Figure 4.

Ablation of Integrin β1 has defective responses to LPS and PGN in macrophages. Il6 (a) and Tnfα (b) mRNA expression were quantified by qPCR after LPS and PGN stimulation in WT and integrin β1^-/- macrophages (n = 5, *p < 0.05). IL-6 (c) and TNFα (d) protein level were detected in the supernatant of WT and integrin β1^-/- macrophages after LPS and PGN stimulation by ELISA (n = 5, *p < 0.05). Phagocytosis of integrin β1^+/+ and integrin β1^-/- macrophages to FITC conjugated E. coli was examined by FACS (e).
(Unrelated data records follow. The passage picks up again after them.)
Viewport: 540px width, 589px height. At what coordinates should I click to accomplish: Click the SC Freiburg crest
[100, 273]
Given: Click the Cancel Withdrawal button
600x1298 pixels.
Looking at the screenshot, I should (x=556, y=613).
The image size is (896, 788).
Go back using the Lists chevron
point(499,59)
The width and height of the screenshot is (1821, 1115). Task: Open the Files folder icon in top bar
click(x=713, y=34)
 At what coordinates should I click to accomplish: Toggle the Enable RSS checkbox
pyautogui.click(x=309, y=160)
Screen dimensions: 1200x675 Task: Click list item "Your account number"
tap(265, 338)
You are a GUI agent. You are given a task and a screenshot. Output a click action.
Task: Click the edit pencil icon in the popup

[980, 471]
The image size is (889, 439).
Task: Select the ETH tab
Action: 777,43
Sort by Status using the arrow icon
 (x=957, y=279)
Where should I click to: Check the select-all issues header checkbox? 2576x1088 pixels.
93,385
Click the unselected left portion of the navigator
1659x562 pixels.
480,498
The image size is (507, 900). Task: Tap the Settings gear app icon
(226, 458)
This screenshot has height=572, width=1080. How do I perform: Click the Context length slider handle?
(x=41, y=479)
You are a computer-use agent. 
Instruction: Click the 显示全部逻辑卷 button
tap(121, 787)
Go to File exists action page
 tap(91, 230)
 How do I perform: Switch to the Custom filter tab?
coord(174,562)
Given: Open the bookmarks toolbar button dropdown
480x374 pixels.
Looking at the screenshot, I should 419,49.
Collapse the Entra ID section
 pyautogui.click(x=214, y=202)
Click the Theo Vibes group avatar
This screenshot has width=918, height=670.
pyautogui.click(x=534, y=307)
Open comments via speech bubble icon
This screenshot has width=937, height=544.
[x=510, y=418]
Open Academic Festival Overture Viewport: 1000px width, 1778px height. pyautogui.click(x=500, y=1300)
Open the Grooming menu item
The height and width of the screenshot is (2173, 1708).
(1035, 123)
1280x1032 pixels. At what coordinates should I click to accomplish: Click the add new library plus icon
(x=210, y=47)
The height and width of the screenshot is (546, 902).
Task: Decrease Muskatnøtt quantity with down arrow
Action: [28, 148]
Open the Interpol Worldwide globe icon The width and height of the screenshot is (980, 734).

Peritoneal macrophages from integrin β1-deficient and WT mice and FITC-labeled bacteria opsonized with normal mouse serum were mixed in suspension for 30 min at 37°C at a ratio of 1:100 (cell/bacteria). Phagocytosis was assessed by detecting the MFI of the cells after quenching by FACS. (n = 6, *p < 0.05). Total Rac1, Rac2 and Cdc42 protein in integrin β1^-/- and integrin β1^+/+ peritoneal macrophages were analyzed by western blot after LPS and PGN stimulation (f), and Rac1 (g), Rac2 (h) and Cdc42 (i) densities were quantified by comparing with β-actin with ImageJ software. (n = 3, *p < 0.05). The activity of Rac1, Rac2 and Cdc42 protein in integrin β1^-/- and integrin β1^+/+ peritoneal macrophages were also analyzed by western blot after LPS stimulation (j). Il6 (k) and Tnfα (l) mRNA expression of macrophages were quantified by qPCR with and without integrin β1 blocking peptide after LPS and PGN stimulation (n = 5, *p < 0.05). Phagocytosis of macrophages to FITC conjugated E. coli was examined with/without integrin β1 blocking peptide by FACS (m). (n = 5, *P < 0.05). Statistical comparisons among treatment groups were performed by randomized-design two-way ANOVA and followed by unpaired Student’s t-test for two groups using Prism software (Graph Pad Inc., La Jolla, CA). Statistical significance was defined as a P value of less than 0.05.